-- Begin Exercise materials --

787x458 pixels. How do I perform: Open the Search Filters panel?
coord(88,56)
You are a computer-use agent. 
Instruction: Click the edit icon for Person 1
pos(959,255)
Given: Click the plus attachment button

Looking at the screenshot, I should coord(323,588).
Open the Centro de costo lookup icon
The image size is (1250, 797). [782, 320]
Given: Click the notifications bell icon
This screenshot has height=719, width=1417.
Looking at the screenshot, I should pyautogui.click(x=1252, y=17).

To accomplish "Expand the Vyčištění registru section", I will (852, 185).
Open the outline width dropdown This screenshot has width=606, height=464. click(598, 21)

-- End Exercise materials --

## Exercise task:
Reproduce the listing above word for word, keeping every line and character unchanged.

## Task response:
787x458 pixels. How do I perform: Open the Search Filters panel?
coord(88,56)
You are a computer-use agent. 
Instruction: Click the edit icon for Person 1
pos(959,255)
Given: Click the plus attachment button

Looking at the screenshot, I should coord(323,588).
Open the Centro de costo lookup icon
The image size is (1250, 797). [782, 320]
Given: Click the notifications bell icon
This screenshot has height=719, width=1417.
Looking at the screenshot, I should pyautogui.click(x=1252, y=17).

To accomplish "Expand the Vyčištění registru section", I will (852, 185).
Open the outline width dropdown This screenshot has width=606, height=464. click(598, 21)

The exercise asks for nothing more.